Gov. Andrew Cuomo’s State of the State address will include a call for the Legislature to enact some bills on voting. But Democrats in the state Senate aren’t waiting to hear the details of his suggestions.
As Democrats begin their first session with a supermajority in more than 170 years, their first order of business will be to pass a package of election-related reforms. It has become something of a tradition: When Democrats assumed the majority in 2019, their first regular day of session was spent passing a package that dealt with topics such as the establishment of early voting.
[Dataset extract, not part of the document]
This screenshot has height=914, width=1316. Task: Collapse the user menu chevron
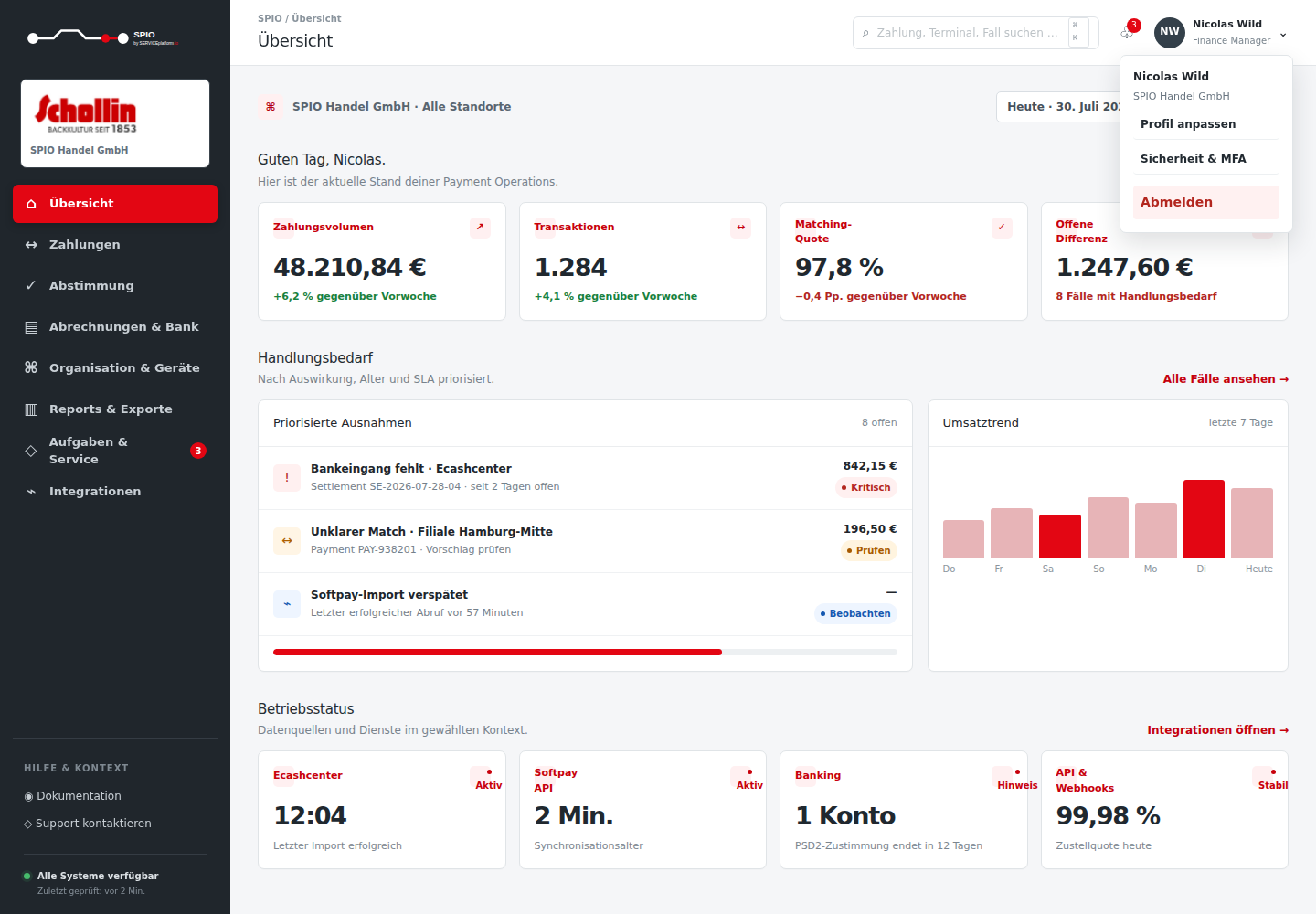pyautogui.click(x=1283, y=35)
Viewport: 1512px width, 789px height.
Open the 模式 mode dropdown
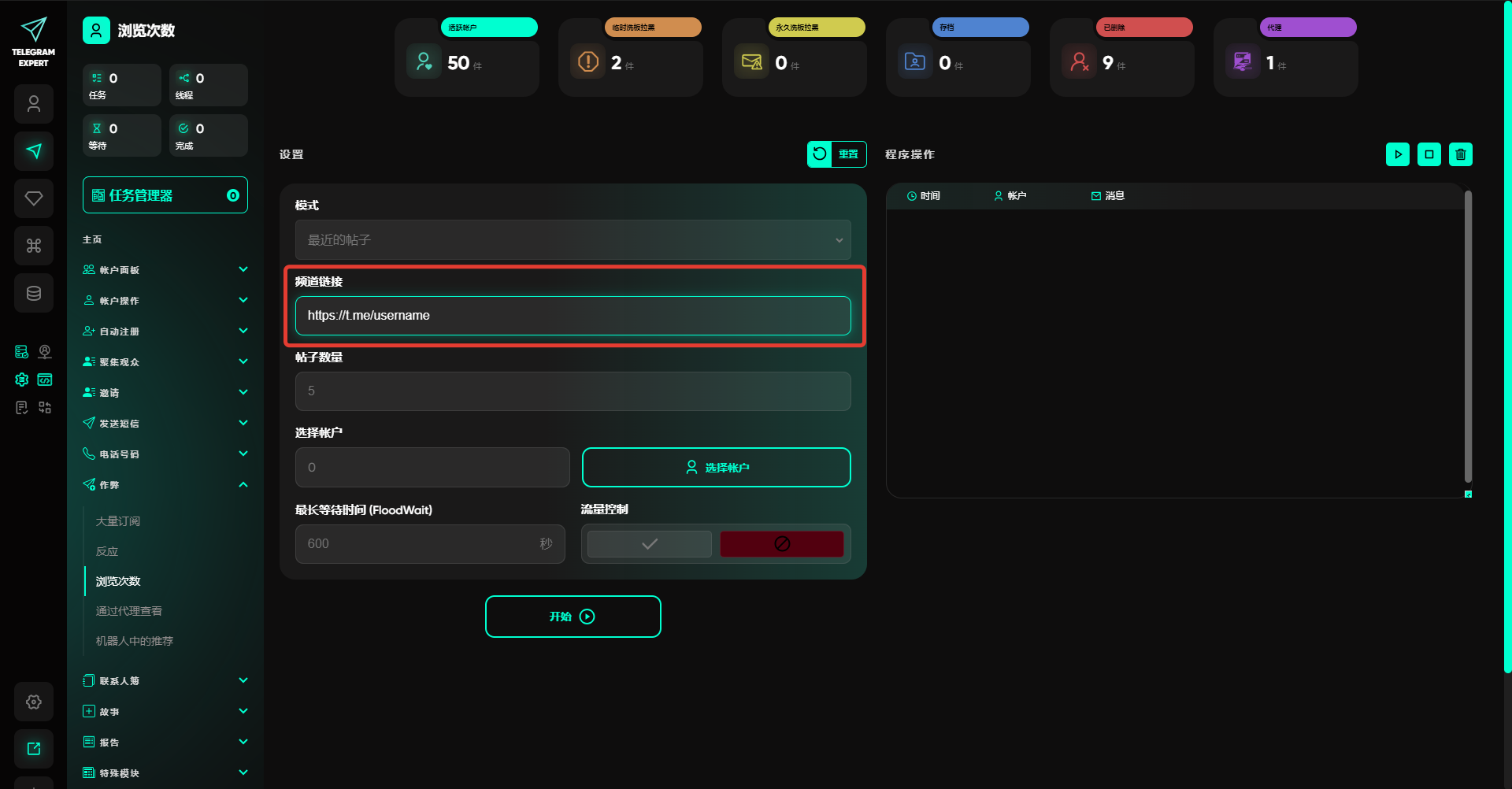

“I always like to start off paying homage to the process that got us there,” said Majority Leader Andrea Stewart-Cousins. “There are states where people are trying to overturn the decisions of the voters, and I think that’s a terrible message as it relates to our democracy … It’s a great signal for New York to be sending, because we want to be leaders and we want to be leaders in the most positive way.”
Monday’s session will focus mostly on bills that aim to improve the way absentee ballots are handled.
That will include legislation to permanently allow people to request their ballots online (rather than by mailing or faxing the request to a board of elections, as was the case before 2020), create an online portal where voters can see if their ballots have been received and counted, and establish ballot drop-boxes throughout the state.
One bill from Deputy Leader Mike Gianaris would have boards start counting absentee ballots prior to Election Day.
“We still have an unresolved congressional election into the New Year,” Gianaris said, referring to the undecided race between Anthony Brindisi and Claudia Tenney in the state's 22nd congressional district. “There are important congressional votes happening as we speak, and an entire congressional district in New York state is unrepresented because of how painfully slow the absentee counting process is … If we had been a swing state in the presidential election, this would have been a national scandal.”
Another would say that ballots in which "the express intent of the voter is unambiguous” should always be counted.
“We’ve seen in some races here in New York that certain ballots were cast aside because they had stray marks or some other technical deficiency, and we’ll be passing a bill that says if the voter’s intent is clear, that vote should count,” said Elections Committee Chair Zellnor Myrie (D-Brooklyn).
On Tuesday, the Senate is also expected to pass a number of constitutional amendments that first passed in 2019 and 2020. Once they are passed by the Assembly, they’ll be slated to appear on the ballot as referenda in November.
They include an amendment to let the Legislature authorize voting by mail. That’s currently allowed only in instances where a voter is physically disabled, traveling outside of their county, or due to “illness” — the illness proviso was used to justify allowing widespread absentee voting in 2020, although that was obviously tied to the highly unusual and hopefully temporary circumstances of a pandemic.
Another would allow people to register to vote up to Election Day. And a third would make changes to the way district lines are drawn, reducing the ability of Senate Republicans to block Democratic-drawn maps, removing archaic language from the state constitution, and making it easier for the state to conduct its own census.
This week will probably not be the end of election-related activity in the Senate during the session. Myrie is promising to have a hearing later this month to explore more ways to “make the process better.” Democrats argue that given recent events, there’s no more symbolically important issue with which to start off the session.
“We had a domestic terrorist event in our nation’s Capitol that was based on fraudulent accusations of election irregularities and an election being stolen,” Myrie said. “We conducted a free and fair election, and in the face of that and expanding our democracy, there have been those who have responded with violence … So it is with great pride that this majority is once again starting off the session with expanding our democracy and making it easier to vote.”